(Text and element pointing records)
● ● ●

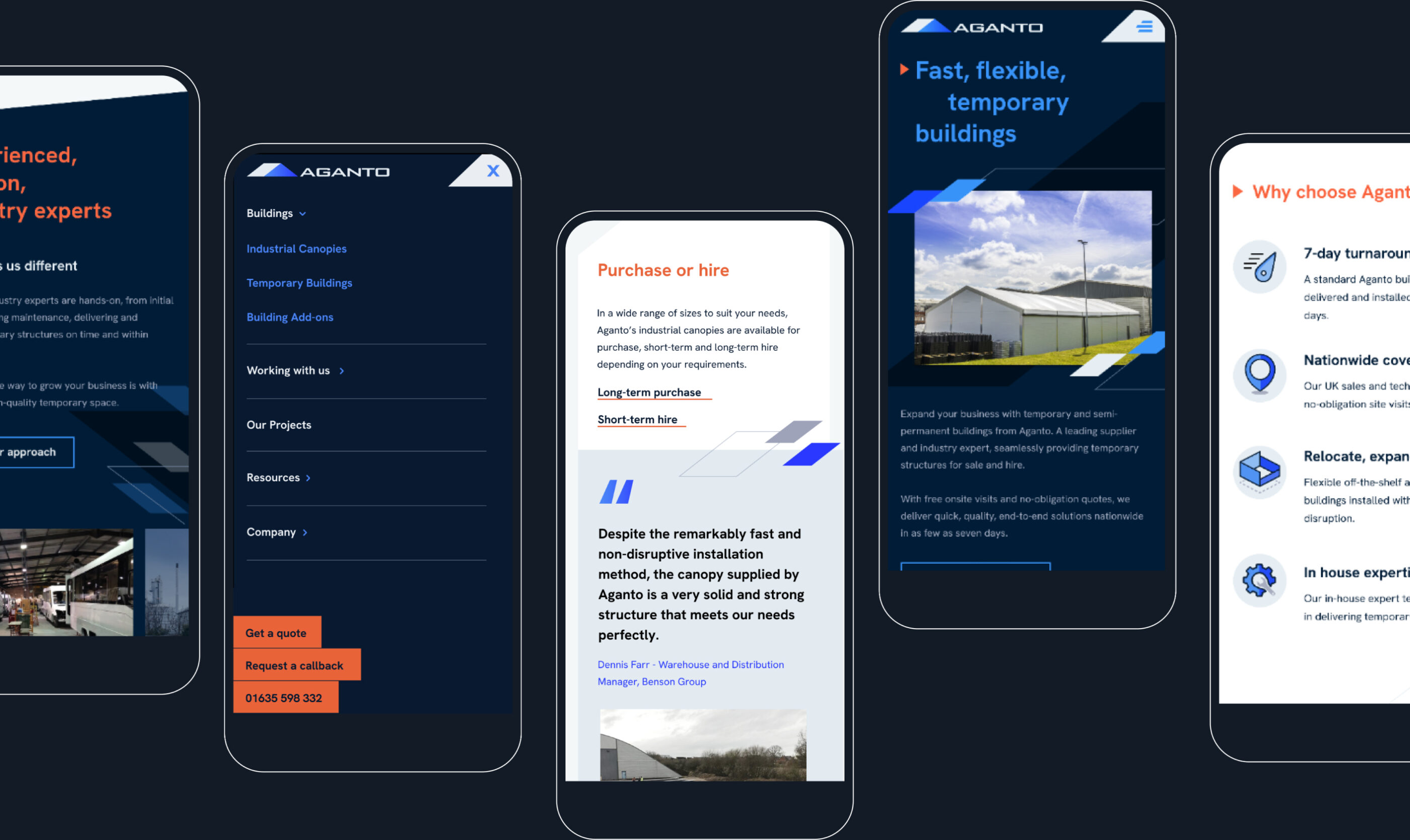Viewport: 1410px width, 840px height.
Task: Click the Get a quote orange button
Action: click(277, 633)
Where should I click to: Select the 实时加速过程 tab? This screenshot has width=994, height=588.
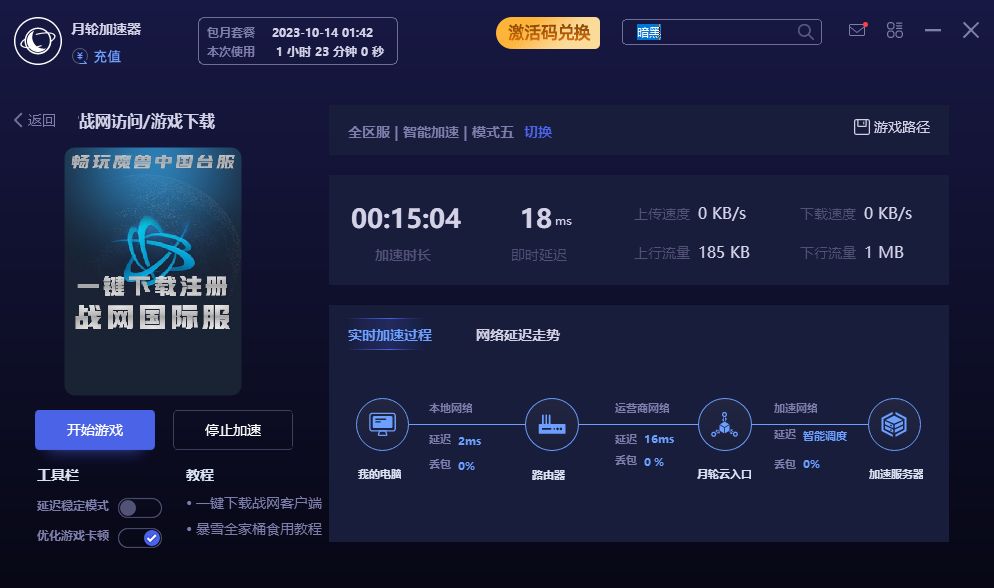[x=390, y=336]
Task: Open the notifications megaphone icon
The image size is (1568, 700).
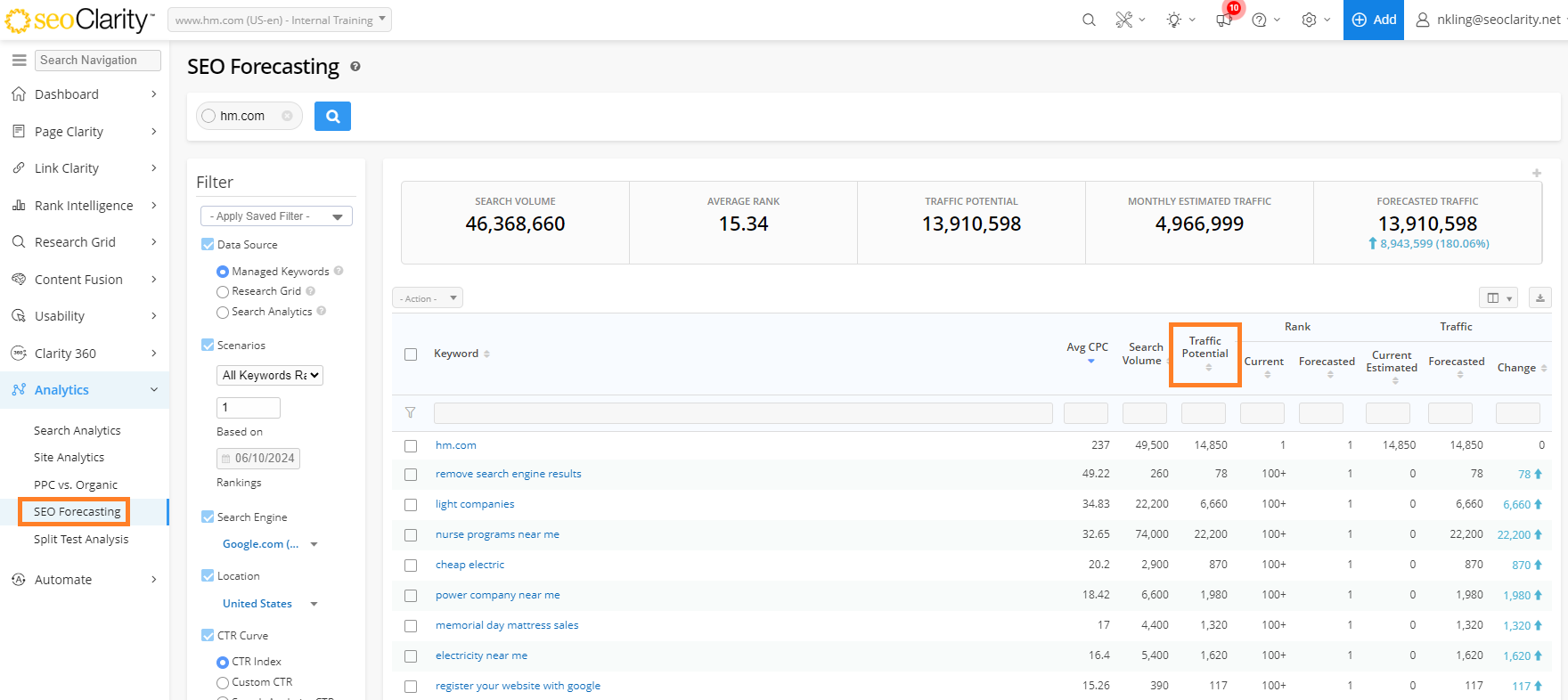Action: pos(1225,20)
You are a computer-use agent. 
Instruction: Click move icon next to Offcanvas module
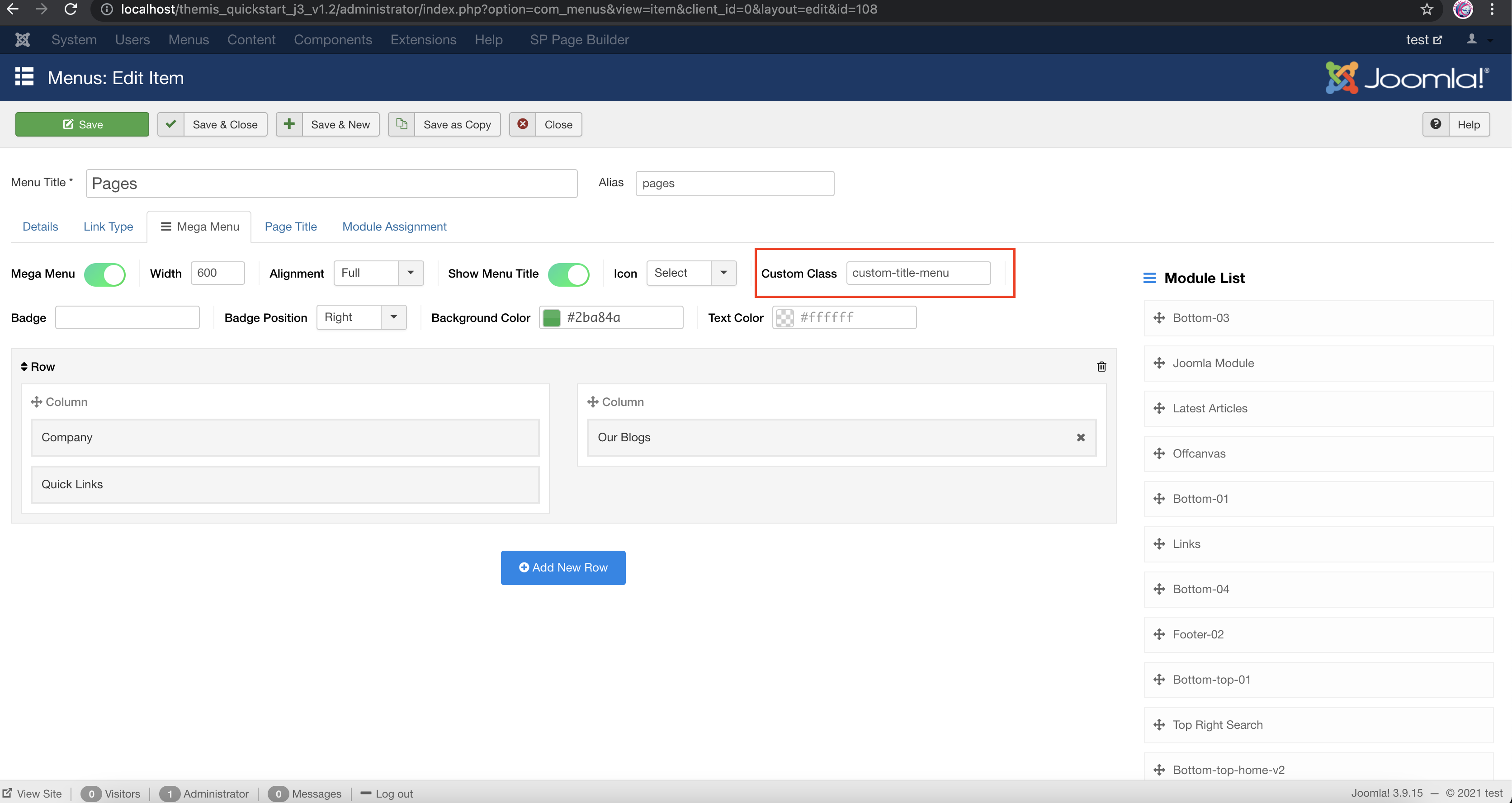[1159, 453]
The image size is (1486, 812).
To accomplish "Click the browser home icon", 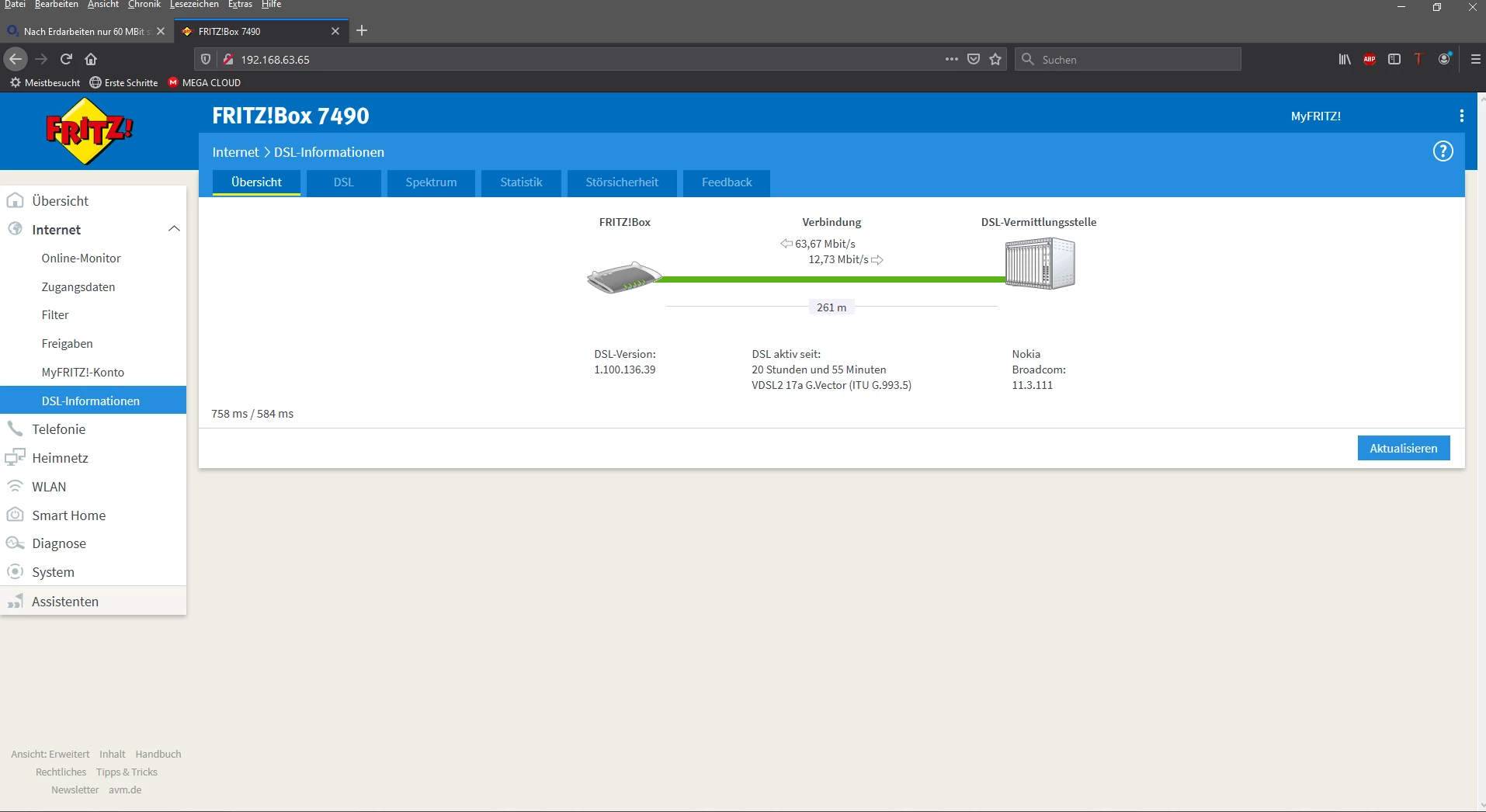I will [x=91, y=59].
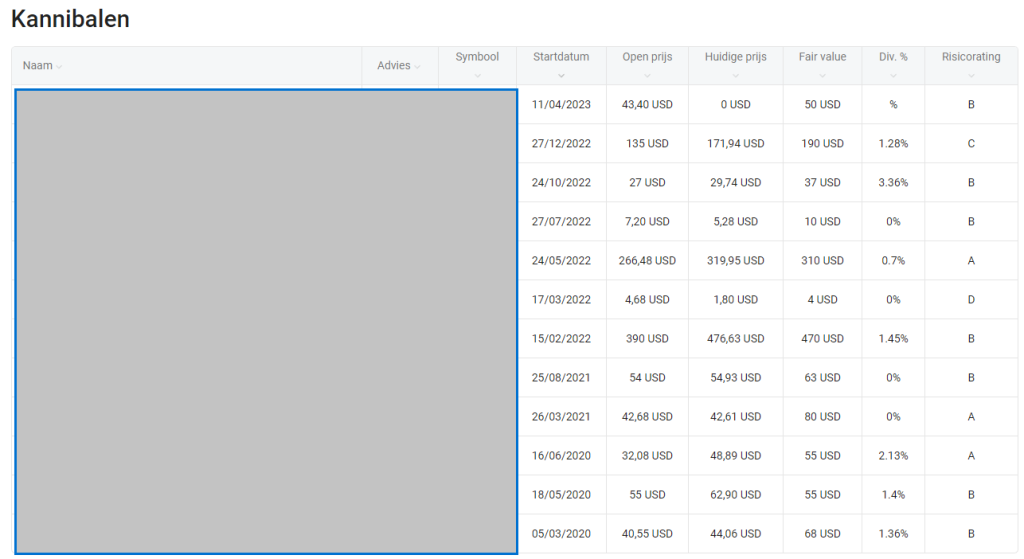Open the Open prijs sort chevron

point(647,75)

● ● ●

THE REQUEST:
Locate each line above that contains the string "Task" and copy those lines.

OUTPUT OF THE EXERCISE:
Task: Click the Get a quote orange button
Task: Open the notifications megaphone icon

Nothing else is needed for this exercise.